Stored data entries:
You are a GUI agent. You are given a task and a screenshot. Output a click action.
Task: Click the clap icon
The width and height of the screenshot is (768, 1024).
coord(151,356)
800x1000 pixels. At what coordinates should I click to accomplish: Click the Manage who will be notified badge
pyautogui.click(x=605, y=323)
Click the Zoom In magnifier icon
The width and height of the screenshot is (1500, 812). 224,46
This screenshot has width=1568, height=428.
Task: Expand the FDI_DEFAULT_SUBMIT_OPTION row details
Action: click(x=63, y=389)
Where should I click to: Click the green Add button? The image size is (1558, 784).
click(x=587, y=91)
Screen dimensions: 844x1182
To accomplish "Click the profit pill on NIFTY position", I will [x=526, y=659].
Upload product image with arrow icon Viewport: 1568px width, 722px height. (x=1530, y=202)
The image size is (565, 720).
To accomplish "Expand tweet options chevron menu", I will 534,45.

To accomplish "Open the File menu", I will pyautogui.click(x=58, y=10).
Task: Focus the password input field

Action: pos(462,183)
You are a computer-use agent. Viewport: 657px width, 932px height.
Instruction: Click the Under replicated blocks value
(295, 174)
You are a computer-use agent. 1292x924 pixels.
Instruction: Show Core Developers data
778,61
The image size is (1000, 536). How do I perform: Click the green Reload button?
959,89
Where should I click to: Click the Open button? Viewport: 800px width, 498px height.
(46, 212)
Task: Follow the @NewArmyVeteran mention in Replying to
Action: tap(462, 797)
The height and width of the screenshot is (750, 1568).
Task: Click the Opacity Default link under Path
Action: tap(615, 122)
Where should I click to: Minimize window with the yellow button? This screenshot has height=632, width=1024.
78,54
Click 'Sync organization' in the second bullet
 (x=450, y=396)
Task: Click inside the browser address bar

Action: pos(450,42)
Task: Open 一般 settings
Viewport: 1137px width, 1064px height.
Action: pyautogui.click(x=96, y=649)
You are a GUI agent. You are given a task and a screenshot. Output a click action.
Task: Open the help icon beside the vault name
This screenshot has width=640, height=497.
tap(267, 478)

### INSTRUCTIONS TO FOLLOW
Return, word for word, the line containing "Task: Focus the password input field" and all lines after it through the last line of the records, and nothing else.

### SOLUTION TO THE EXERCISE
Task: Focus the password input field

Action: pos(462,183)
You are a computer-use agent. Viewport: 657px width, 932px height.
Instruction: Click the Under replicated blocks value
(295, 174)
You are a computer-use agent. 1292x924 pixels.
Instruction: Show Core Developers data
778,61
The image size is (1000, 536). How do I perform: Click the green Reload button?
959,89
Where should I click to: Click the Open button? Viewport: 800px width, 498px height.
(46, 212)
Task: Follow the @NewArmyVeteran mention in Replying to
Action: tap(462, 797)
The height and width of the screenshot is (750, 1568).
Task: Click the Opacity Default link under Path
Action: tap(615, 122)
Where should I click to: Minimize window with the yellow button? This screenshot has height=632, width=1024.
78,54
Click 'Sync organization' in the second bullet
 (x=450, y=396)
Task: Click inside the browser address bar

Action: pos(450,42)
Task: Open 一般 settings
Viewport: 1137px width, 1064px height.
Action: pyautogui.click(x=96, y=649)
You are a GUI agent. You are given a task and a screenshot. Output a click action.
Task: Open the help icon beside the vault name
This screenshot has width=640, height=497.
tap(267, 478)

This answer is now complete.